ASSIGNMENT: Every line of the data below is to be written out again exactly.

Stored data entries:
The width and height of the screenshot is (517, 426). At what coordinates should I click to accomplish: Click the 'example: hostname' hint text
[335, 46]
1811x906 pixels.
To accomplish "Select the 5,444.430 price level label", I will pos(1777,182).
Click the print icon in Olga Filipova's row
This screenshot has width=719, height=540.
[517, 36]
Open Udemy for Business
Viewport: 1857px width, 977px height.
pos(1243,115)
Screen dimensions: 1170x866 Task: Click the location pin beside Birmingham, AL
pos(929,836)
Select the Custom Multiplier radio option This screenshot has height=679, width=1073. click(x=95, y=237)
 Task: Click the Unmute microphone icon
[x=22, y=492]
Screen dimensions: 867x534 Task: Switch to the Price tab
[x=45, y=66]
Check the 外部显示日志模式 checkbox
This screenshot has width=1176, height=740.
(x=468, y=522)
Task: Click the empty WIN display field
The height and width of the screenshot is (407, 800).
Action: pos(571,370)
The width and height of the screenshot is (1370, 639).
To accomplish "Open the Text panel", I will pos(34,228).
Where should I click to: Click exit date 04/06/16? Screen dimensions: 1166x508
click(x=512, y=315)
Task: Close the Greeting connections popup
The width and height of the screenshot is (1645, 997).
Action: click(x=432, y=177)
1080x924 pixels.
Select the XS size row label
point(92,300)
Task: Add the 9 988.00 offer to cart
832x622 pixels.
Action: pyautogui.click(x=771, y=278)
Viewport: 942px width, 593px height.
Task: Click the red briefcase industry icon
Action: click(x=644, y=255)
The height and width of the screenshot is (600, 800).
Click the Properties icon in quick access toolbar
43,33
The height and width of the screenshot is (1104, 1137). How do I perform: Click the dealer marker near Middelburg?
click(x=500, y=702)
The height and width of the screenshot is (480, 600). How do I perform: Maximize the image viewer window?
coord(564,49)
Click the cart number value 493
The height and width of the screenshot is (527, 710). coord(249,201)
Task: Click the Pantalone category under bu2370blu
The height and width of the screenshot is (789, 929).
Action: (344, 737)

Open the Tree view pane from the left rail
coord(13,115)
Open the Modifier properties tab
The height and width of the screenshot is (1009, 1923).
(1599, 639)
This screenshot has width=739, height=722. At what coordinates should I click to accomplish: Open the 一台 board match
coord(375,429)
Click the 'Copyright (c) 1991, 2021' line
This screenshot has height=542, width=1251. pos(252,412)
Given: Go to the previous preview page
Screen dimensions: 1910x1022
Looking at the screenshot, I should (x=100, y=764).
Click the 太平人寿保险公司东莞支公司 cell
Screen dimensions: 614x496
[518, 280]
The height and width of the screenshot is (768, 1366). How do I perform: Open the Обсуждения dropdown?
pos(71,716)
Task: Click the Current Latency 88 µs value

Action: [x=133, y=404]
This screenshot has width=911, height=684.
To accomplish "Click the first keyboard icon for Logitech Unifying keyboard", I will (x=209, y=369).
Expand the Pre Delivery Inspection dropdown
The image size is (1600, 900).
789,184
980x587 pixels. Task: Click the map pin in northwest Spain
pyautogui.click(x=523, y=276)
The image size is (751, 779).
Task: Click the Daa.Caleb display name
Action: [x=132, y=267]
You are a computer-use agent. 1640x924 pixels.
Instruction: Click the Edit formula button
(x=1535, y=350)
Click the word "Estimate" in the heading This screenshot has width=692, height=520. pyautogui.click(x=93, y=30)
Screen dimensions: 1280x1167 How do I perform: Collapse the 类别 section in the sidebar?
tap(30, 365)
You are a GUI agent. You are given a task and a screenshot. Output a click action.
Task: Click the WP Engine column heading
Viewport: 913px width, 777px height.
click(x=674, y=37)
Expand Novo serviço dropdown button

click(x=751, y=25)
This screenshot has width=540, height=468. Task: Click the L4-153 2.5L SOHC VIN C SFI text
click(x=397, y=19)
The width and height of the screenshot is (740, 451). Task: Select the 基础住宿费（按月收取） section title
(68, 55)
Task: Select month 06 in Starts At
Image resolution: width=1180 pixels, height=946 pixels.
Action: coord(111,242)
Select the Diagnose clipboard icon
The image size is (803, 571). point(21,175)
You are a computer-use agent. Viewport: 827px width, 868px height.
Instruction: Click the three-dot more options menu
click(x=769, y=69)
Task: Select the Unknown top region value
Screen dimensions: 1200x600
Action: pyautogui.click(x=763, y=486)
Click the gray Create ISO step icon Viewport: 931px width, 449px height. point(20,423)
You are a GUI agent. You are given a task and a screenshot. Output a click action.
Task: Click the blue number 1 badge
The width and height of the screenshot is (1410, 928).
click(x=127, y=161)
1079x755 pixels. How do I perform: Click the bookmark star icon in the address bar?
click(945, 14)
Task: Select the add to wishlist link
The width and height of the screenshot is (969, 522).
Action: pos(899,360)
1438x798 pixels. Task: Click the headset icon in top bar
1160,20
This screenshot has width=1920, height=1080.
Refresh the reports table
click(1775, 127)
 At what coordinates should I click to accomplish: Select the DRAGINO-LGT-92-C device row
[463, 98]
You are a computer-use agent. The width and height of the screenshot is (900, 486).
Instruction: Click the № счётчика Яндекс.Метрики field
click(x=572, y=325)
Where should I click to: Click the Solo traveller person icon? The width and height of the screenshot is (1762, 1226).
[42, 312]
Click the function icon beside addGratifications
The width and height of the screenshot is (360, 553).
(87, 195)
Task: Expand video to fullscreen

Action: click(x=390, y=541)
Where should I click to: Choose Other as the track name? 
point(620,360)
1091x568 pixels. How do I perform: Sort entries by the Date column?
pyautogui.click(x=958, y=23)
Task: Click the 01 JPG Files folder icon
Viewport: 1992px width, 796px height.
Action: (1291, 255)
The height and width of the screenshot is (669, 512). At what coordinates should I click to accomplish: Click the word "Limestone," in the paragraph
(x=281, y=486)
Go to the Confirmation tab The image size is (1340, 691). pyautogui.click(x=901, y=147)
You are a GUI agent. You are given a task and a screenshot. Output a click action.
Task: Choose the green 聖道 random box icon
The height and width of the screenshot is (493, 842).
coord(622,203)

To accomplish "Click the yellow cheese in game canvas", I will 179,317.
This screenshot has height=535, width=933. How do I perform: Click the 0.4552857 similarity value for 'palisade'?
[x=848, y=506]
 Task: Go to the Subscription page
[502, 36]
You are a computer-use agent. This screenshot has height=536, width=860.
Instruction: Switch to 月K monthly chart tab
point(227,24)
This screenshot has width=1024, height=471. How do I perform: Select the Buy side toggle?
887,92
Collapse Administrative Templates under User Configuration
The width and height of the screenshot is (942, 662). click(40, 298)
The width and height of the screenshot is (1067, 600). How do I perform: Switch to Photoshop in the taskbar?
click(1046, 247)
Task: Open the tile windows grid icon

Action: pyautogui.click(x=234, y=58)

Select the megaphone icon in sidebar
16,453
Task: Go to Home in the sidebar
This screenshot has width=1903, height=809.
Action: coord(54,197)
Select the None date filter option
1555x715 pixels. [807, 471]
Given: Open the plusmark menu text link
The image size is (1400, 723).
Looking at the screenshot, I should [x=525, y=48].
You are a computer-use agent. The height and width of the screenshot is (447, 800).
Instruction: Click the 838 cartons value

REPLY:
The width and height of the screenshot is (517, 426). At what coordinates should I click to accomplish: Click the 'example: hostname' hint text
[335, 46]
1811x906 pixels.
To accomplish "Select the 5,444.430 price level label", I will pos(1777,182).
Click the print icon in Olga Filipova's row
This screenshot has width=719, height=540.
[517, 36]
Open Udemy for Business
Viewport: 1857px width, 977px height.
pos(1243,115)
Screen dimensions: 1170x866 Task: Click the location pin beside Birmingham, AL
pos(929,836)
Select the Custom Multiplier radio option This screenshot has height=679, width=1073. click(x=95, y=237)
 Task: Click the Unmute microphone icon
[x=22, y=492]
Screen dimensions: 867x534 Task: Switch to the Price tab
[x=45, y=66]
Check the 外部显示日志模式 checkbox
This screenshot has width=1176, height=740.
(x=468, y=522)
Task: Click the empty WIN display field
The height and width of the screenshot is (407, 800).
Action: pos(571,370)
The width and height of the screenshot is (1370, 639).
To accomplish "Open the Text panel", I will pos(34,228).
Where should I click to: Click exit date 04/06/16? Screen dimensions: 1166x508
click(x=512, y=315)
Task: Close the Greeting connections popup
The width and height of the screenshot is (1645, 997).
Action: click(x=432, y=177)
1080x924 pixels.
Select the XS size row label
point(92,300)
Task: Add the 9 988.00 offer to cart
832x622 pixels.
Action: pyautogui.click(x=771, y=278)
Viewport: 942px width, 593px height.
Task: Click the red briefcase industry icon
Action: click(x=644, y=255)
The height and width of the screenshot is (600, 800).
Click the Properties icon in quick access toolbar
43,33
The height and width of the screenshot is (1104, 1137). How do I perform: Click the dealer marker near Middelburg?
click(x=500, y=702)
The height and width of the screenshot is (480, 600). How do I perform: Maximize the image viewer window?
coord(564,49)
Click the cart number value 493
The height and width of the screenshot is (527, 710). coord(249,201)
Task: Click the Pantalone category under bu2370blu
The height and width of the screenshot is (789, 929).
Action: (344, 737)

Open the Tree view pane from the left rail
coord(13,115)
Open the Modifier properties tab
The height and width of the screenshot is (1009, 1923).
(1599, 639)
This screenshot has width=739, height=722. At what coordinates should I click to accomplish: Open the 一台 board match
coord(375,429)
Click the 'Copyright (c) 1991, 2021' line
This screenshot has height=542, width=1251. pos(252,412)
Given: Go to the previous preview page
Screen dimensions: 1910x1022
Looking at the screenshot, I should (x=100, y=764).
Click the 太平人寿保险公司东莞支公司 cell
Screen dimensions: 614x496
[518, 280]
The height and width of the screenshot is (768, 1366). How do I perform: Open the Обсуждения dropdown?
pos(71,716)
Task: Click the Current Latency 88 µs value

Action: [x=133, y=404]
This screenshot has width=911, height=684.
To accomplish "Click the first keyboard icon for Logitech Unifying keyboard", I will (x=209, y=369).
Expand the Pre Delivery Inspection dropdown
The image size is (1600, 900).
789,184
980x587 pixels. Task: Click the map pin in northwest Spain
pyautogui.click(x=523, y=276)
The image size is (751, 779).
Task: Click the Daa.Caleb display name
Action: [x=132, y=267]
You are a computer-use agent. 1640x924 pixels.
Instruction: Click the Edit formula button
(x=1535, y=350)
Click the word "Estimate" in the heading This screenshot has width=692, height=520. pyautogui.click(x=93, y=30)
Screen dimensions: 1280x1167 How do I perform: Collapse the 类别 section in the sidebar?
tap(30, 365)
You are a GUI agent. You are given a task and a screenshot. Output a click action.
Task: Click the WP Engine column heading
Viewport: 913px width, 777px height.
click(x=674, y=37)
Expand Novo serviço dropdown button

click(x=751, y=25)
This screenshot has width=540, height=468. Task: Click the L4-153 2.5L SOHC VIN C SFI text
click(x=397, y=19)
The width and height of the screenshot is (740, 451). Task: Select the 基础住宿费（按月收取） section title
(68, 55)
Task: Select month 06 in Starts At
Image resolution: width=1180 pixels, height=946 pixels.
Action: coord(111,242)
Select the Diagnose clipboard icon
The image size is (803, 571). point(21,175)
You are a computer-use agent. Viewport: 827px width, 868px height.
Instruction: Click the three-dot more options menu
click(x=769, y=69)
Task: Select the Unknown top region value
Screen dimensions: 1200x600
Action: pyautogui.click(x=763, y=486)
Click the gray Create ISO step icon Viewport: 931px width, 449px height. point(20,423)
You are a GUI agent. You are given a task and a screenshot. Output a click action.
Task: Click the blue number 1 badge
The width and height of the screenshot is (1410, 928).
click(x=127, y=161)
1079x755 pixels. How do I perform: Click the bookmark star icon in the address bar?
click(945, 14)
Task: Select the add to wishlist link
The width and height of the screenshot is (969, 522).
Action: pos(899,360)
1438x798 pixels. Task: Click the headset icon in top bar
1160,20
This screenshot has width=1920, height=1080.
Refresh the reports table
click(1775, 127)
 At what coordinates should I click to accomplish: Select the DRAGINO-LGT-92-C device row
[463, 98]
You are a computer-use agent. The width and height of the screenshot is (900, 486).
Instruction: Click the № счётчика Яндекс.Метрики field
click(x=572, y=325)
Where should I click to: Click the Solo traveller person icon? The width and height of the screenshot is (1762, 1226).
[42, 312]
Click the function icon beside addGratifications
The width and height of the screenshot is (360, 553).
(87, 195)
Task: Expand video to fullscreen

Action: click(x=390, y=541)
Where should I click to: Choose Other as the track name? 
point(620,360)
1091x568 pixels. How do I perform: Sort entries by the Date column?
pyautogui.click(x=958, y=23)
Task: Click the 01 JPG Files folder icon
Viewport: 1992px width, 796px height.
Action: (1291, 255)
The height and width of the screenshot is (669, 512). At what coordinates should I click to accomplish: Click the word "Limestone," in the paragraph
(x=281, y=486)
Go to the Confirmation tab The image size is (1340, 691). pyautogui.click(x=901, y=147)
You are a GUI agent. You are given a task and a screenshot. Output a click action.
Task: Choose the green 聖道 random box icon
The height and width of the screenshot is (493, 842).
coord(622,203)

To accomplish "Click the yellow cheese in game canvas", I will 179,317.
This screenshot has height=535, width=933. How do I perform: Click the 0.4552857 similarity value for 'palisade'?
[x=848, y=506]
 Task: Go to the Subscription page
[502, 36]
You are a computer-use agent. This screenshot has height=536, width=860.
Instruction: Switch to 月K monthly chart tab
point(227,24)
This screenshot has width=1024, height=471. How do I perform: Select the Buy side toggle?
887,92
Collapse Administrative Templates under User Configuration
The width and height of the screenshot is (942, 662). click(40, 298)
The width and height of the screenshot is (1067, 600). How do I perform: Switch to Photoshop in the taskbar?
click(1046, 247)
Task: Open the tile windows grid icon

Action: pyautogui.click(x=234, y=58)

Select the megaphone icon in sidebar
16,453
Task: Go to Home in the sidebar
This screenshot has width=1903, height=809.
Action: coord(54,197)
Select the None date filter option
1555x715 pixels. [807, 471]
Given: Open the plusmark menu text link
The image size is (1400, 723).
Looking at the screenshot, I should [x=525, y=48].
You are a computer-use agent. The height and width of the screenshot is (447, 800).
Instruction: Click the 838 cartons value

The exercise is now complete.